Wholeness

Nonduality is also sometimes called non-separation. Most individuals identify with the body as self and experience themselves as residing in the body. They look out at the world as separate from themselves. This is the experience of separation, duality. In nondual awareness, there is no distinction between the perceiver and what is perceived; between the knower and the known. There is no, ‘I’m here in the body and everything else is out there’, but rather everything is known and experienced to be one. There is no separation from Self and what is being experienced. It’s literally all the same. Any prior experience of individual identity is now the experience of the Self in its multitude of expression. The ‘person’ identifies not as an individual but as the Self (or Universal Awareness), and in this sense nondual awareness is a fulfillment of ‘Know Thyself’, an aphorism of many great ancient cultures. Ultimately, terms such as non-separation and unity are less fitting as they implicitly refer to a situation where what was once separate is no longer separate whereas in Consciousness this is not possible as there is nothing that is that is not of that oneness.

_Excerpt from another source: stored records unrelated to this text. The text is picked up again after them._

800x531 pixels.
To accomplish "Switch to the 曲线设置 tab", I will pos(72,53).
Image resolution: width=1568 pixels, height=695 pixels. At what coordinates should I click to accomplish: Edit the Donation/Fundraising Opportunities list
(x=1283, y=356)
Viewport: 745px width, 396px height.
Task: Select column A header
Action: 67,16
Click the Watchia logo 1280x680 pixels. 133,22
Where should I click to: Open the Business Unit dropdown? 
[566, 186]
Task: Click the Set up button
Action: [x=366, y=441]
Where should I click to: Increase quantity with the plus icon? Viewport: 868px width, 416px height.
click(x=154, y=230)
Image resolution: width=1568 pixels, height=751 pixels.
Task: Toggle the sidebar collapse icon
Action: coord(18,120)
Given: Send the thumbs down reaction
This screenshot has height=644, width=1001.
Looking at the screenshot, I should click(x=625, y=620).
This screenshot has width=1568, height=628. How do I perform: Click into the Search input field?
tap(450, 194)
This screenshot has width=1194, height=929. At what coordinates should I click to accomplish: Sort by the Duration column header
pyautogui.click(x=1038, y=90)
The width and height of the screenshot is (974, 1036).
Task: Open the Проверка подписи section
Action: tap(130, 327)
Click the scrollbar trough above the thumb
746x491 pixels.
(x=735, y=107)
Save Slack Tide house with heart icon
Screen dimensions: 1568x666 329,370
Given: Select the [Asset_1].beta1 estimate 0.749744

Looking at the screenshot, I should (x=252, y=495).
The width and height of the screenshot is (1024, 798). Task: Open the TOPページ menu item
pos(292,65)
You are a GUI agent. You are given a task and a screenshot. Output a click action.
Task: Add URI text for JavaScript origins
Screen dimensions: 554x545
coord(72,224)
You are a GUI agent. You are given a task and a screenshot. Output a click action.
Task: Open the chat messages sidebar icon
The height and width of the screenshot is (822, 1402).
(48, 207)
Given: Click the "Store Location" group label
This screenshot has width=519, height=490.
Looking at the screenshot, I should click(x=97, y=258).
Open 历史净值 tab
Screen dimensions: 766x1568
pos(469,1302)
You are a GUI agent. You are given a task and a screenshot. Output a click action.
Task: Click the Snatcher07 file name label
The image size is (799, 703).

While psychology and nondual thought share the aim of alleviating human suffering perpetuated by the mind, the focus is limited to the mind itself, without an understanding of Awareness beyond mind. For psychiatry and psychology, this represents a shift in understanding of well-being. The focus is no longer on how to attain well-being through the acquisition of objects or experiences, but rather a focus on who is seeking the well-being.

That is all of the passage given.